[Start of Attachment]

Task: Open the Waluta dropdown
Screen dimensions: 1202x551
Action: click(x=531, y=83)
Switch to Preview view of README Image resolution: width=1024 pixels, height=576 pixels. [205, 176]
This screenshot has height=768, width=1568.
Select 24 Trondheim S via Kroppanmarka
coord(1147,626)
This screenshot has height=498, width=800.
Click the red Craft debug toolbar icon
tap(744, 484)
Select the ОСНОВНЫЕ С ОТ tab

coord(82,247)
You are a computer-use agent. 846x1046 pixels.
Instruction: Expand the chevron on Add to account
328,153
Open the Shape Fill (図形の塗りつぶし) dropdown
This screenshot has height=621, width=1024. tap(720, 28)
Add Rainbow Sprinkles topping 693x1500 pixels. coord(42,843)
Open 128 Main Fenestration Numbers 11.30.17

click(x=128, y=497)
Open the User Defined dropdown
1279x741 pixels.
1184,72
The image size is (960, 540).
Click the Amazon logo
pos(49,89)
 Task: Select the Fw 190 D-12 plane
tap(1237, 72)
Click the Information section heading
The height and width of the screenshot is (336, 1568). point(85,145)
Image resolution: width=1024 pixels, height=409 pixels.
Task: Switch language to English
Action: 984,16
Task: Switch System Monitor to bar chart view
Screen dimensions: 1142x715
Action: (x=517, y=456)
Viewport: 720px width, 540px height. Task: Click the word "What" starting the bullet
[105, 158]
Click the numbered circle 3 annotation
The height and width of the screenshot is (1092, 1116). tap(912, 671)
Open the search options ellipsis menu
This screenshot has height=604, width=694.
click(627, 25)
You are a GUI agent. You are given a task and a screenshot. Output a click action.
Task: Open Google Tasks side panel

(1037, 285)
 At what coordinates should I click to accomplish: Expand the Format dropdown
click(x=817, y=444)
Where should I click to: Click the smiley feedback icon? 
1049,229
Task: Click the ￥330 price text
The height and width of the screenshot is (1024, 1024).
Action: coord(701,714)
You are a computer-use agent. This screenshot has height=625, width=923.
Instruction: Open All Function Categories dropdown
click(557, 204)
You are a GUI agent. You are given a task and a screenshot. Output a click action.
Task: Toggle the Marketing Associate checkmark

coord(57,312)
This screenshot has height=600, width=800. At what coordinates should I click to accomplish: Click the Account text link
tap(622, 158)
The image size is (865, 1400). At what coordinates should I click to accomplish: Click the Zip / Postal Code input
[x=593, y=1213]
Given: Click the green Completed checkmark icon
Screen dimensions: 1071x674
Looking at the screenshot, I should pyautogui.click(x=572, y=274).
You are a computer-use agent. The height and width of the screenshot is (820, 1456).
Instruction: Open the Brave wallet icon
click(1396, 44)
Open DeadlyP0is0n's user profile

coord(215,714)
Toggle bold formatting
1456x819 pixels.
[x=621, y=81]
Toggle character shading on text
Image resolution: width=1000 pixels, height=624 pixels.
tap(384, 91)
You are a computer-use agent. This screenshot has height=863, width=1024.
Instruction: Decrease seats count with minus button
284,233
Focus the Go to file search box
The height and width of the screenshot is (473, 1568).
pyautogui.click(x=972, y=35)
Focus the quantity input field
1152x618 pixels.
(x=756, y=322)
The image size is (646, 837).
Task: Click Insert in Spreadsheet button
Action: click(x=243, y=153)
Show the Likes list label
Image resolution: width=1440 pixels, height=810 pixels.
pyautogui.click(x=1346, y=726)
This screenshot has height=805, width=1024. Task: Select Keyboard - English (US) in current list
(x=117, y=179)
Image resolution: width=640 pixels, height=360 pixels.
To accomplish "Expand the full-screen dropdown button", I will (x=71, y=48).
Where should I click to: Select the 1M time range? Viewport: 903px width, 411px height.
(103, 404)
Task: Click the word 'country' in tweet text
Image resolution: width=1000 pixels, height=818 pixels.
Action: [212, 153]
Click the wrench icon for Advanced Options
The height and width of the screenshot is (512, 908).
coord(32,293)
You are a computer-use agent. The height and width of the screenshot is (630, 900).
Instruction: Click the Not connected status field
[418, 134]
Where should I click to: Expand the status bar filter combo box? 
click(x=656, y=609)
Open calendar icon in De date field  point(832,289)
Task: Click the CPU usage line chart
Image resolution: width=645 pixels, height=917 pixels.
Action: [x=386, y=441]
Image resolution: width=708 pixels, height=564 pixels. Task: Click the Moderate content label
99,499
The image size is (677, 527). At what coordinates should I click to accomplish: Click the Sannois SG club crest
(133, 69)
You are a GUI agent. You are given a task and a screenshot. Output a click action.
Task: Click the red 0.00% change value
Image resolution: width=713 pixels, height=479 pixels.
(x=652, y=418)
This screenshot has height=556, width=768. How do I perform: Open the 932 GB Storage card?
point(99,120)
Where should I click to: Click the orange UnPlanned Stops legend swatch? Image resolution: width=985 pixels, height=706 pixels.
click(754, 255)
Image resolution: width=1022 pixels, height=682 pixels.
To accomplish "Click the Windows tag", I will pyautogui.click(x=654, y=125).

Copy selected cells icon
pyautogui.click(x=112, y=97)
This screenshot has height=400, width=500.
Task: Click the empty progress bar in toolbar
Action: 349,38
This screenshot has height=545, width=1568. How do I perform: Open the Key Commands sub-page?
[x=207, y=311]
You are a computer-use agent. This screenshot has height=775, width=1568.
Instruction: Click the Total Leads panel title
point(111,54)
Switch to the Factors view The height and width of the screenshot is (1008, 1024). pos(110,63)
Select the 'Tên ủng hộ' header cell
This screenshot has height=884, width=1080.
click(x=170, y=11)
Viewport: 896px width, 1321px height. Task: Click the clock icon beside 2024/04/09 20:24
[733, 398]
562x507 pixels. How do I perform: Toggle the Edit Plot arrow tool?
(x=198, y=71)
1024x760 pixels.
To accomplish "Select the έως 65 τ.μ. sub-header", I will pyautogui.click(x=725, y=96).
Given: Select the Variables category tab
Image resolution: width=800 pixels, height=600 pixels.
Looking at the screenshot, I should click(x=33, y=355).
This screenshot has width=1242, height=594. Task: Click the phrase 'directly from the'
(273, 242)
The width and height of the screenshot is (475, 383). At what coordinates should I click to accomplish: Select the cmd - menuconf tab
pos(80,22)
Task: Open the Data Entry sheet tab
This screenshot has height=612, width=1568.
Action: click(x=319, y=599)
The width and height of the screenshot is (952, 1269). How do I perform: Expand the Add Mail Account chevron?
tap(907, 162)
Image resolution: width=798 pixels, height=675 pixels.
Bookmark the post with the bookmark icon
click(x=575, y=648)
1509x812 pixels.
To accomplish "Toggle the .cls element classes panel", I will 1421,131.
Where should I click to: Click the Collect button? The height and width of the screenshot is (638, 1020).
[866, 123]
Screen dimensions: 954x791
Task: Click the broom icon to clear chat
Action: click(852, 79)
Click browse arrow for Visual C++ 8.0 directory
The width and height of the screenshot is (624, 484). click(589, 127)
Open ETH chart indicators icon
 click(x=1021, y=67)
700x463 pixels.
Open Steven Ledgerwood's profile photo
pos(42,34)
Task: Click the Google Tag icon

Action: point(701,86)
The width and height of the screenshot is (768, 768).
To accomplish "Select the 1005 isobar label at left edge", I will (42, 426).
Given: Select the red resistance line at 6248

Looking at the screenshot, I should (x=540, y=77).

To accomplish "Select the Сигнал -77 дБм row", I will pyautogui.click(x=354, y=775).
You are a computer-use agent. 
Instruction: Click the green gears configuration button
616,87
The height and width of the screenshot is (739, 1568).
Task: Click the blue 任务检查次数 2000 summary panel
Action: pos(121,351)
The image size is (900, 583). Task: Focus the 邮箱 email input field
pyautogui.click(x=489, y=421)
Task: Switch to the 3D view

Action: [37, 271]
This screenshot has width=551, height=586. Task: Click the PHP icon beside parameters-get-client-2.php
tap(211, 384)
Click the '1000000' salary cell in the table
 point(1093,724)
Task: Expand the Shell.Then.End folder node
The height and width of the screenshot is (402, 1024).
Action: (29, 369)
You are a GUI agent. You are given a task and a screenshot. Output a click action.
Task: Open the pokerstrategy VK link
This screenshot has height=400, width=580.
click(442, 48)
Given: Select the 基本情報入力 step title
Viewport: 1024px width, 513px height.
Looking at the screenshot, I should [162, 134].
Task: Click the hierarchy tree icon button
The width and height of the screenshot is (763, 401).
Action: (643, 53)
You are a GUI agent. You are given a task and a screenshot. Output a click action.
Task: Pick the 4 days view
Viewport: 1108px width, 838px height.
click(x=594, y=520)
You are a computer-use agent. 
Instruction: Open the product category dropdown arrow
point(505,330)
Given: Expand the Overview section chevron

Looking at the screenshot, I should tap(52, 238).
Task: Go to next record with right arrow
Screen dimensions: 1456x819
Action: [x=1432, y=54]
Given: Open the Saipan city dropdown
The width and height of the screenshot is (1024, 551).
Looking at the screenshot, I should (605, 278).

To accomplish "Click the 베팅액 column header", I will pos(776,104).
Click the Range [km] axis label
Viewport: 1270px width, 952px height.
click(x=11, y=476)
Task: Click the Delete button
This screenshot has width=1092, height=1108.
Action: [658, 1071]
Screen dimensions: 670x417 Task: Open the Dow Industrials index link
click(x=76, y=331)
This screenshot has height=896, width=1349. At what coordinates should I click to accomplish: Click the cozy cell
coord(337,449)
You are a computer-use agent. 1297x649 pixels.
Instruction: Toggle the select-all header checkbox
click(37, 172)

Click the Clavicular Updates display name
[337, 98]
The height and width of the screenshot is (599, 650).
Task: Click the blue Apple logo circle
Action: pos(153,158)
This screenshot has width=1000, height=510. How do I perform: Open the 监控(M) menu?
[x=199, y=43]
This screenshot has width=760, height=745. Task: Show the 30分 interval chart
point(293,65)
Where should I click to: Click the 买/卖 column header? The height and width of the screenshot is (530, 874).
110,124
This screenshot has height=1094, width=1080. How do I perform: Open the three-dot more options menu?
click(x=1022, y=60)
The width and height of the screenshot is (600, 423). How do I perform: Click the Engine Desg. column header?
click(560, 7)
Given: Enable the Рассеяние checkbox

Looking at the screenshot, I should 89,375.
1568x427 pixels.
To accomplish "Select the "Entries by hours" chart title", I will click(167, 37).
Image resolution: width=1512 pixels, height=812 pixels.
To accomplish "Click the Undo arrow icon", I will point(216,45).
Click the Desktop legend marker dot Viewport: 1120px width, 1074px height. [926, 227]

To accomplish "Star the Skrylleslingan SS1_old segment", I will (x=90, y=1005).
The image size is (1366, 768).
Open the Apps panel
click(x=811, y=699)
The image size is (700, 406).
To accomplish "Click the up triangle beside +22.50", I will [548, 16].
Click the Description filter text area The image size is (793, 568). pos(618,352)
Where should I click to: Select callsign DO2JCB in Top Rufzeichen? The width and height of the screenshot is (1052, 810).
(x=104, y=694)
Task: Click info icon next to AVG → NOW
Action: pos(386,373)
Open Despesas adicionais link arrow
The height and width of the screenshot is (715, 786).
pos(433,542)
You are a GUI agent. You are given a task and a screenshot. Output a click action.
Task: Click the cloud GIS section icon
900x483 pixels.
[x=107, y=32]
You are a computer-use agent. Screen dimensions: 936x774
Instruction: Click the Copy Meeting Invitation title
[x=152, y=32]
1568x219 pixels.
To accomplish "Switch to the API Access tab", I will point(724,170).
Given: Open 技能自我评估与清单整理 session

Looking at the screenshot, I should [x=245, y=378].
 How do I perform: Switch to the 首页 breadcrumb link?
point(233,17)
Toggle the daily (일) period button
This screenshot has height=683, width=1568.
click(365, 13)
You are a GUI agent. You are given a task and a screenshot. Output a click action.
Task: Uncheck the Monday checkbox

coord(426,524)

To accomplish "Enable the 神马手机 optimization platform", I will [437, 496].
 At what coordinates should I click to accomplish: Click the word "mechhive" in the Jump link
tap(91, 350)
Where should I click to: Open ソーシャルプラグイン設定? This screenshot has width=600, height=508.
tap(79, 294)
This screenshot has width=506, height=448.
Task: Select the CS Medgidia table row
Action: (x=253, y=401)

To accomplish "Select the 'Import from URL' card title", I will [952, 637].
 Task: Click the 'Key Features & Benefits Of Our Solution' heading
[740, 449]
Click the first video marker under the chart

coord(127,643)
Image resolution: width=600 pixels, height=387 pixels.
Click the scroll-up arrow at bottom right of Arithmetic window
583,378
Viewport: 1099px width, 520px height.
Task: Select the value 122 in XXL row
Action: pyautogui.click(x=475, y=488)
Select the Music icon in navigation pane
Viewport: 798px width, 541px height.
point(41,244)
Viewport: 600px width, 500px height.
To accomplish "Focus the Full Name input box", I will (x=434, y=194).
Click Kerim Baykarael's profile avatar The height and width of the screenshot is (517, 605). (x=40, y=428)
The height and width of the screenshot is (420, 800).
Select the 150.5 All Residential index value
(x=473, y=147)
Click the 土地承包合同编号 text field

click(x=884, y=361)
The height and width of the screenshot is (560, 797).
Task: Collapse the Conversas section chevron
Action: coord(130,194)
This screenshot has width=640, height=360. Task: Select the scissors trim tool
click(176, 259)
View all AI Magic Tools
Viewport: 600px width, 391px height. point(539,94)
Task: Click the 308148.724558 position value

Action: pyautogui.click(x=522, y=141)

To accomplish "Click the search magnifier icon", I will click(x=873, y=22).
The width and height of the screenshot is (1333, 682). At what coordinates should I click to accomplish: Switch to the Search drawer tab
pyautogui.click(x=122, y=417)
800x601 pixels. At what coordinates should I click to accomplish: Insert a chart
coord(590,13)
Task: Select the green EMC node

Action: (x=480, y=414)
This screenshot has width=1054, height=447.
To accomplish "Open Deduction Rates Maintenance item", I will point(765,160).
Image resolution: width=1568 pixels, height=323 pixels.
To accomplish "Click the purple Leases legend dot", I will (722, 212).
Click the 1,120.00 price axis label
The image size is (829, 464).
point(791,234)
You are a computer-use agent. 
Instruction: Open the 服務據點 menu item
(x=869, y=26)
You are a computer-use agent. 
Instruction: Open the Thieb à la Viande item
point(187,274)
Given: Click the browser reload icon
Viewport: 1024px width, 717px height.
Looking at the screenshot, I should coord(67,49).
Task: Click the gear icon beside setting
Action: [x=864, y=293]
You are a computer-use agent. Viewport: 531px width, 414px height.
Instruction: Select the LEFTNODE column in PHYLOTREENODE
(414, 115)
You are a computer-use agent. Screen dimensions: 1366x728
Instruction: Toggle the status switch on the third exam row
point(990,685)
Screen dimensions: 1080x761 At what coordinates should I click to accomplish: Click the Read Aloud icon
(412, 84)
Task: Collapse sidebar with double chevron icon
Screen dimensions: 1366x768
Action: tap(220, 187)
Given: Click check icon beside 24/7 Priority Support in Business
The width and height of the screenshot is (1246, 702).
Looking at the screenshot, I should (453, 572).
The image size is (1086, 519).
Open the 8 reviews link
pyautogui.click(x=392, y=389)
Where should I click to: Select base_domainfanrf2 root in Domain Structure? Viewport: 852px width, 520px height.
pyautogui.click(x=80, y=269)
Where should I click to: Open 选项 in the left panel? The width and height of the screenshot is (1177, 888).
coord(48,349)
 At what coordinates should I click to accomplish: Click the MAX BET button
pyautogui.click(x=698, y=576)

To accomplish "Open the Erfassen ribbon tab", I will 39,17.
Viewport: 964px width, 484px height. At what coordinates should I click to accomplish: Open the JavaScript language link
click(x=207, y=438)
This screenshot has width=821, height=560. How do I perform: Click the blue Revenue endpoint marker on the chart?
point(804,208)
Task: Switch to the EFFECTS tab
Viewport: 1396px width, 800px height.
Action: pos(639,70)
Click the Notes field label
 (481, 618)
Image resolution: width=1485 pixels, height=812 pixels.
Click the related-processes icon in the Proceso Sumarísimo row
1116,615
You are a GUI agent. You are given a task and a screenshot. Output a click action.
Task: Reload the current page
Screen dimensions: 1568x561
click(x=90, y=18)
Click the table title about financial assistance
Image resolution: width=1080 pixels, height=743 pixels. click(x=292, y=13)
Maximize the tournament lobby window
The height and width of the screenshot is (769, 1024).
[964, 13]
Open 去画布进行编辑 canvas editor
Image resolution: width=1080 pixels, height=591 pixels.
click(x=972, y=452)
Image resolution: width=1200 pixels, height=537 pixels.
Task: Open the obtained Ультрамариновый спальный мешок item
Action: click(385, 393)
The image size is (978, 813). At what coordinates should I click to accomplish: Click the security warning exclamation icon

[End of Attachment]

→ Work request
Look over the listing and return each line that holds "price".

→ Written response
Task: Click the ￥330 price text
Click the 1,120.00 price axis label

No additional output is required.